Striking the correct balance between the user experience we want and the security measures we need in order to avoid breaches, is a key challenge for today’s financial institutions. In practice, we usually see the scales favouring one side or another; either too much security that puts unwanted friction in the authentication space, or not enough, which provides the perfect environment for fraud. But what if there were a solution that bridged both worlds: a highly secure, compliant way to allow access to sensitive corporate or personal data?

Enter biometrics. Embraced by retail banks, the irrefutable security of biometric authentication is now finding its way into the world of the corporate treasurer. As passwords continue to be publicly flogged, the increasingly complex permutations driving us all slightly insane, biometrics are taking centre stage as the secure, unbreakable and cost-effective way to deliver impenetrable security and a frictionless experience to the end user. What started with the simple fingerprint, now inherent in many of today’s smartphones, has now developed to incorporate facial, voice and behavioral authentication, deployable across multiple operations and channels within a financial organisation. This view is backed up by analysts such as Gartner, who claim that in just two years’ time, 80% of organisations using biometrics will be using a combination of face, voice and passive behavioral modes, rather than fingerprints.

And finally, a clear driver for the adoption of this new tech is our old friend regulation. In the banking world, the launch of PSD2 is imminent, bringing with it new and stronger customer authentication requirements.

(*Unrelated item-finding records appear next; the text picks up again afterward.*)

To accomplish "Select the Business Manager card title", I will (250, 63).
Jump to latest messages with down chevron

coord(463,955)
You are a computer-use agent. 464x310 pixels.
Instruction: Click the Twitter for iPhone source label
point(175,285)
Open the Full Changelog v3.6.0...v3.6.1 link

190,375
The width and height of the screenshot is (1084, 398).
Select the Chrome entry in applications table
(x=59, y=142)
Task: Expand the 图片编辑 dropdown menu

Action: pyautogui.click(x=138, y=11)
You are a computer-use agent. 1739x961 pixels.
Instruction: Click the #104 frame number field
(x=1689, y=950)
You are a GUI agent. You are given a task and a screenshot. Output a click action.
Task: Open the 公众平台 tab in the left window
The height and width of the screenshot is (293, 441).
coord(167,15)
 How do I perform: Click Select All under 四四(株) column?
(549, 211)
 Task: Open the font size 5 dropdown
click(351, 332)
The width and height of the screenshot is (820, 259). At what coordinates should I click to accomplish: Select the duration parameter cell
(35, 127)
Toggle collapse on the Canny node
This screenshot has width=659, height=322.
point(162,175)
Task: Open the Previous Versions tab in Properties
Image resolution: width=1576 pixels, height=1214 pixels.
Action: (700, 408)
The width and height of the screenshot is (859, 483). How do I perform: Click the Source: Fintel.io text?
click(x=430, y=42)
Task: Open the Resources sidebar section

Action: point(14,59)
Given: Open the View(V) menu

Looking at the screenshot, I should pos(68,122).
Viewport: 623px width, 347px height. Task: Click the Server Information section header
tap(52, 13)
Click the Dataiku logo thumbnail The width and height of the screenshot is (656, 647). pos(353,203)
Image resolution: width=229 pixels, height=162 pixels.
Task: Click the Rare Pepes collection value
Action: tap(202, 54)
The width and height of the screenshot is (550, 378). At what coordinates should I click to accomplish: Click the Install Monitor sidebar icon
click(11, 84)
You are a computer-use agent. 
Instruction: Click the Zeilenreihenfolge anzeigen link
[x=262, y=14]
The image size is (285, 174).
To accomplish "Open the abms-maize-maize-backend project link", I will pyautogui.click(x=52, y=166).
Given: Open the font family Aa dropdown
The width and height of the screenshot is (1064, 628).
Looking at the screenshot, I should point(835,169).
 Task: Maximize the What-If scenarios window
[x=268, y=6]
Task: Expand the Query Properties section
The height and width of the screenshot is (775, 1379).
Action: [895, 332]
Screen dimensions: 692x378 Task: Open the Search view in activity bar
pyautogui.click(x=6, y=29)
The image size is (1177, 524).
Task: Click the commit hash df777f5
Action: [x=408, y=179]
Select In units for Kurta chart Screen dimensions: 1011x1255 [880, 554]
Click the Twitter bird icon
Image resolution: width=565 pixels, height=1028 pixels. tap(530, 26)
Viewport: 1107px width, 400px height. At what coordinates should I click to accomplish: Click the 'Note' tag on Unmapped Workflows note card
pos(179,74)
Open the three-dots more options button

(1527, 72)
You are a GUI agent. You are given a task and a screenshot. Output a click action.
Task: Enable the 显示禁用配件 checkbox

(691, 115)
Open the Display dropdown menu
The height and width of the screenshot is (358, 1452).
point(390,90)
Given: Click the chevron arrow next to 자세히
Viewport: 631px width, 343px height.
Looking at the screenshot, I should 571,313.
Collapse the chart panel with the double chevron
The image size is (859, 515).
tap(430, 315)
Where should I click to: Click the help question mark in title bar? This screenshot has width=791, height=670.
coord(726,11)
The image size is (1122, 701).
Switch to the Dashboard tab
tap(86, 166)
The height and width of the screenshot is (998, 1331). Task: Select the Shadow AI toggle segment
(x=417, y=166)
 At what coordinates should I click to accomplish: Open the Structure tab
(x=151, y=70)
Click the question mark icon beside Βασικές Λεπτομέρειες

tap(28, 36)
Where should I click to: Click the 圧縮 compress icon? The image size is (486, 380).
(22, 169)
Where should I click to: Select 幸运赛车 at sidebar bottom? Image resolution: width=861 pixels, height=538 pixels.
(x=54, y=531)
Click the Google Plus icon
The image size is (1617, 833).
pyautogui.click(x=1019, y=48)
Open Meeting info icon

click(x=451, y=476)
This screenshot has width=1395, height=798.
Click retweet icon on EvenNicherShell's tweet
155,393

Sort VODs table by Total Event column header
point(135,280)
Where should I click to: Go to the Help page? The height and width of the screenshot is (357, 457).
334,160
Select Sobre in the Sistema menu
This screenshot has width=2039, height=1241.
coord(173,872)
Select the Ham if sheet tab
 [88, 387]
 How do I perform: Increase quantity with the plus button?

In this case, biometrics provide the ‘inherence’ factor (something that a user is rather than has), so it wouldn’t be a stretch to imagine this authentication process finding its way into the transaction approvals process within today’s treasury department. 

Since the inception of treasury management systems, corporate treasury departments have been controlling access and combating fraud by using checks and balances on systems access, and four-to-six-eyes authentications on sensitive transactions such as trade confirmations, payments and approvals. Great in principle, not so great when it’s a password that sits between sensitive data and breaches. Whether it’s a football team, name of a firstborn or simply the good ol’ P@55w0rd, our passwords are guessable, hackable and even shared. Fraudsters are getting ever more daring; at a recent treasury conference, I heard how a CFO was impersonated on the phone and ‘his’ demand for a high value payment “to complete a deal” was unfortunately actioned. This type of fraud has been exacerbated by the information we share on social media which gives the fraudster just enough knowledge to impersonate the person, such as knowing when and where the executive is on holiday for example.